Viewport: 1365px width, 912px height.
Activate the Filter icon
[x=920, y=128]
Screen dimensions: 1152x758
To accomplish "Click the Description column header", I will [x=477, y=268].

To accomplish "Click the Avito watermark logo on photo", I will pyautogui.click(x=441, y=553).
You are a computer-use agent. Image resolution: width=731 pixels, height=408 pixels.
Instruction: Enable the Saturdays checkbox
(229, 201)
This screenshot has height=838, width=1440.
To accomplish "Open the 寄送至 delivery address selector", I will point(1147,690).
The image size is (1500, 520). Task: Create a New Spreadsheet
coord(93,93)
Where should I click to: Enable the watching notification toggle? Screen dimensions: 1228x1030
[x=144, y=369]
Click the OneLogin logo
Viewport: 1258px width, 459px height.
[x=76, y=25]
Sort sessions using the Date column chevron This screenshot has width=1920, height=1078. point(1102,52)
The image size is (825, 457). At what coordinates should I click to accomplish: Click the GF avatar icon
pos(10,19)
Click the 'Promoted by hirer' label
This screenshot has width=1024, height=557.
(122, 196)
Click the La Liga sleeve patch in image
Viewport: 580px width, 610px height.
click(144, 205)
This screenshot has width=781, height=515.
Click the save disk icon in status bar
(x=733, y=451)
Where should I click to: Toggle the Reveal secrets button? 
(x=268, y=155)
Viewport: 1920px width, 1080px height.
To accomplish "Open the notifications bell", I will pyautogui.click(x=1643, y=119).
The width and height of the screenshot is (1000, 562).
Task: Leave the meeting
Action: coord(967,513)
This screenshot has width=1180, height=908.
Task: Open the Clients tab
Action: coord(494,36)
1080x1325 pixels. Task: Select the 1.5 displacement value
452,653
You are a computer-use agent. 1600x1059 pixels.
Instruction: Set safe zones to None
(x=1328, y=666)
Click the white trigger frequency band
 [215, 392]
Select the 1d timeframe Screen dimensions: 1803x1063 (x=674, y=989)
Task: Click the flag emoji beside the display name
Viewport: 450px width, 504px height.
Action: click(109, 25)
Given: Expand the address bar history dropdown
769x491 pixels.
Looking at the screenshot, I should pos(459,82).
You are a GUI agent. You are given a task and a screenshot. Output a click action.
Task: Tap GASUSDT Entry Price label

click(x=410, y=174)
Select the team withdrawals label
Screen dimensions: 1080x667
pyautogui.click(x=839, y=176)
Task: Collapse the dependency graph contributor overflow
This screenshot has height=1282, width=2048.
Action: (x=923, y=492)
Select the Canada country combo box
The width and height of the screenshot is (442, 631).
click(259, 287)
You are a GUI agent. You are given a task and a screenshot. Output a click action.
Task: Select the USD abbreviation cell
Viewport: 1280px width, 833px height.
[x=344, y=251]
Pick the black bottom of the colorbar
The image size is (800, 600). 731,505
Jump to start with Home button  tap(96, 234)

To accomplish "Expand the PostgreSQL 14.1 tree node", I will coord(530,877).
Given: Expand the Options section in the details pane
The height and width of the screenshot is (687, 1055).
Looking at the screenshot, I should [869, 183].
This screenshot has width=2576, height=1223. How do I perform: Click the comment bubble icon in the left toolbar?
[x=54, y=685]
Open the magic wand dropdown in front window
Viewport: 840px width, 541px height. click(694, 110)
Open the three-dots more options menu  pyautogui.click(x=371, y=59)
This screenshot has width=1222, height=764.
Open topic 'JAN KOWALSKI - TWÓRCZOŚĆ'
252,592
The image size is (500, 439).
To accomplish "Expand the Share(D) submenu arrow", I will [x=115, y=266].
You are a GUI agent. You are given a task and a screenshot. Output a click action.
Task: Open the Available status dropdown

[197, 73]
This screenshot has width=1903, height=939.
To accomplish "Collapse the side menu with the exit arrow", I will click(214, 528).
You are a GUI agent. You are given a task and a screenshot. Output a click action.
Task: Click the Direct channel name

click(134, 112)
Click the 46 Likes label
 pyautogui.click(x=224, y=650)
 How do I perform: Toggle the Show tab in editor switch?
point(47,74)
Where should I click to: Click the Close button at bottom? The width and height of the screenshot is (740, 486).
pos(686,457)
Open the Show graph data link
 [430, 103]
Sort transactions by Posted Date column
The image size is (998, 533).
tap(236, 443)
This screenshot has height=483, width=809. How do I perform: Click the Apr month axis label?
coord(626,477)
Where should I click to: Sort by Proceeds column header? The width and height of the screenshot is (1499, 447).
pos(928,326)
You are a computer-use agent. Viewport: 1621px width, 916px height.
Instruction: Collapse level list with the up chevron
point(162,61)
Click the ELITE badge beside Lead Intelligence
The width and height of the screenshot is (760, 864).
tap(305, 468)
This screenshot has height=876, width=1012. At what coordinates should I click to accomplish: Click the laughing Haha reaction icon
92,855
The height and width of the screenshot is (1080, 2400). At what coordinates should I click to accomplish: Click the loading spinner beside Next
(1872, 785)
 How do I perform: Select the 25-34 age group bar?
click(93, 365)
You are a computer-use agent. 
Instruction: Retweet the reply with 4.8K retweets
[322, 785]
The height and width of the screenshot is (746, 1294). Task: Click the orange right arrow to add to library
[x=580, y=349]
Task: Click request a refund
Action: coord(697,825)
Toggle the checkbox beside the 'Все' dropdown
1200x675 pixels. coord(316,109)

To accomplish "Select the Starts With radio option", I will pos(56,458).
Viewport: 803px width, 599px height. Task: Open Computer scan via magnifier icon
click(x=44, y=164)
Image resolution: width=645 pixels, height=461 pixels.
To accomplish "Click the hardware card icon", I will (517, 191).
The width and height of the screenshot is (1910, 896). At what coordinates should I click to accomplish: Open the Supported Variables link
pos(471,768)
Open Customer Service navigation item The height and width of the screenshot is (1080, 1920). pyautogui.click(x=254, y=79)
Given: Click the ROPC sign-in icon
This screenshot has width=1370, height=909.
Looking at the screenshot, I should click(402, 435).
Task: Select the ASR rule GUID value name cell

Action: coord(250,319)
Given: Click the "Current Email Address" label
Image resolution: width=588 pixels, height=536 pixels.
----------------------------------------
■ **Taakdoel**
Zet alle rijen hierboven om in een JSON-lijst van strings, met één string per regel. Laat lege regels weg.

■ **Eindresultaat**
[
  "Viewport: 1365px width, 912px height.",
  "Activate the Filter icon",
  "[x=920, y=128]",
  "Screen dimensions: 1152x758",
  "To accomplish \"Click the Description column header\", I will [x=477, y=268].",
  "To accomplish \"Click the Avito watermark logo on photo\", I will pyautogui.click(x=441, y=553).",
  "You are a computer-use agent. Image resolution: width=731 pixels, height=408 pixels.",
  "Instruction: Enable the Saturdays checkbox",
  "(229, 201)",
  "This screenshot has height=838, width=1440.",
  "To accomplish \"Open the 寄送至 delivery address selector\", I will point(1147,690).",
  "The image size is (1500, 520). Task: Create a New Spreadsheet",
  "coord(93,93)",
  "Where should I click to: Enable the watching notification toggle? Screen dimensions: 1228x1030",
  "[x=144, y=369]",
  "Click the OneLogin logo",
  "Viewport: 1258px width, 459px height.",
  "[x=76, y=25]",
  "Sort sessions using the Date column chevron This screenshot has width=1920, height=1078. point(1102,52)",
  "The image size is (825, 457). At what coordinates should I click to accomplish: Click the GF avatar icon",
  "pos(10,19)",
  "Click the 'Promoted by hirer' label",
  "This screenshot has width=1024, height=557.",
  "(122, 196)",
  "Click the La Liga sleeve patch in image",
  "Viewport: 580px width, 610px height.",
  "click(144, 205)",
  "This screenshot has width=781, height=515.",
  "Click the save disk icon in status bar",
  "(x=733, y=451)",
  "Where should I click to: Toggle the Reveal secrets button? ",
  "(x=268, y=155)",
  "Viewport: 1920px width, 1080px height.",
  "To accomplish \"Open the notifications bell\", I will pyautogui.click(x=1643, y=119).",
  "The width and height of the screenshot is (1000, 562).",
  "Task: Leave the meeting",
  "Action: coord(967,513)",
  "This screenshot has width=1180, height=908.",
  "Task: Open the Clients tab",
  "Action: coord(494,36)",
  "1080x1325 pixels. Task: Select the 1.5 displacement value",
  "452,653",
  "You are a computer-use agent. 1600x1059 pixels.",
  "Instruction: Set safe zones to None",
  "(x=1328, y=666)",
  "Click the white trigger frequency band",
  " [215, 392]",
  "Select the 1d timeframe Screen dimensions: 1803x1063 (x=674, y=989)",
  "Task: Click the flag emoji beside the display name",
  "Viewport: 450px width, 504px height.",
  "Action: click(109, 25)",
  "Given: Expand the address bar history dropdown",
  "769x491 pixels.",
  "Looking at the screenshot, I should pos(459,82).",
  "You are a GUI agent. You are given a task and a screenshot. Output a click action.",
  "Task: Tap GASUSDT Entry Price label",
  "click(x=410, y=174)",
  "Select the team withdrawals label",
  "Screen dimensions: 1080x667",
  "pyautogui.click(x=839, y=176)",
  "Task: Collapse the dependency graph contributor overflow",
  "This screenshot has height=1282, width=2048.",
  "Action: (x=923, y=492)",
  "Select the Canada country combo box",
  "The width and height of the screenshot is (442, 631).",
  "click(259, 287)",
  "You are a GUI agent. You are given a task and a screenshot. Output a click action.",
  "Task: Select the USD abbreviation cell",
  "Viewport: 1280px width, 833px height.",
  "[x=344, y=251]",
  "Pick the black bottom of the colorbar",
  "The image size is (800, 600). 731,505",
  "Jump to start with Home button  tap(96, 234)",
  "To accomplish \"Expand the PostgreSQL 14.1 tree node\", I will coord(530,877).",
  "Given: Expand the Options section in the details pane",
  "The height and width of the screenshot is (687, 1055).",
  "Looking at the screenshot, I should [869, 183].",
  "This screenshot has width=2576, height=1223. How do I perform: Click the comment bubble icon in the left toolbar?",
  "[x=54, y=685]",
  "Open the magic wand dropdown in front window",
  "Viewport: 840px width, 541px height. click(694, 110)",
  "Open the three-dots more options menu  pyautogui.click(x=371, y=59)",
  "This screenshot has width=1222, height=764.",
  "Open topic 'JAN KOWALSKI - TWÓRCZOŚĆ'",
  "252,592",
  "The image size is (500, 439).",
  "To accomplish \"Expand the Share(D) submenu arrow\", I will [x=115, y=266].",
  "You are a GUI agent. You are given a task and a screenshot. Output a click action.",
  "Task: Open the Available status dropdown",
  "[197, 73]",
  "This screenshot has width=1903, height=939.",
  "To accomplish \"Collapse the side menu with the exit arrow\", I will click(214, 528).",
  "You are a GUI agent. You are given a task and a screenshot. Output a click action.",
  "Task: Click the Direct channel name",
  "click(134, 112)",
  "Click the 46 Likes label",
  " pyautogui.click(x=224, y=650)",
  " How do I perform: Toggle the Show tab in editor switch?",
  "point(47,74)",
  "Where should I click to: Click the Close button at bottom? The width and height of the screenshot is (740, 486).",
  "pos(686,457)",
  "Open the Show graph data link",
  " [430, 103]",
  "Sort transactions by Posted Date column",
  "The image size is (998, 533).",
  "tap(236, 443)",
  "This screenshot has height=483, width=809. How do I perform: Click the Apr month axis label?",
  "coord(626,477)",
  "Where should I click to: Sort by Proceeds column header? The width and height of the screenshot is (1499, 447).",
  "pos(928,326)",
  "You are a computer-use agent. Viewport: 1621px width, 916px height.",
  "Instruction: Collapse level list with the up chevron",
  "point(162,61)",
  "Click the ELITE badge beside Lead Intelligence",
  "The width and height of the screenshot is (760, 864).",
  "tap(305, 468)",
  "This screenshot has height=876, width=1012. At what coordinates should I click to accomplish: Click the laughing Haha reaction icon",
  "92,855",
  "The height and width of the screenshot is (1080, 2400). At what coordinates should I click to accomplish: Click the loading spinner beside Next",
  "(1872, 785)",
  " How do I perform: Select the 25-34 age group bar?",
  "click(93, 365)",
  "You are a computer-use agent. ",
  "Instruction: Retweet the reply with 4.8K retweets",
  "[322, 785]",
  "The height and width of the screenshot is (746, 1294). Task: Click the orange right arrow to add to library",
  "[x=580, y=349]",
  "Task: Click request a refund",
  "Action: coord(697,825)",
  "Toggle the checkbox beside the 'Все' dropdown",
  "1200x675 pixels. coord(316,109)",
  "To accomplish \"Select the Starts With radio option\", I will pos(56,458).",
  "Viewport: 803px width, 599px height. Task: Open Computer scan via magnifier icon",
  "click(x=44, y=164)",
  "Image resolution: width=645 pixels, height=461 pixels.",
  "To accomplish \"Click the hardware card icon\", I will (517, 191).",
  "The width and height of the screenshot is (1910, 896). At what coordinates should I click to accomplish: Open the Supported Variables link",
  "pos(471,768)",
  "Open Customer Service navigation item The height and width of the screenshot is (1080, 1920). pyautogui.click(x=254, y=79)",
  "Given: Click the ROPC sign-in icon",
  "This screenshot has width=1370, height=909.",
  "Looking at the screenshot, I should click(402, 435).",
  "Task: Select the ASR rule GUID value name cell",
  "Action: coord(250,319)",
  "Given: Click the \"Current Email Address\" label",
  "Image resolution: width=588 pixels, height=536 pixels."
]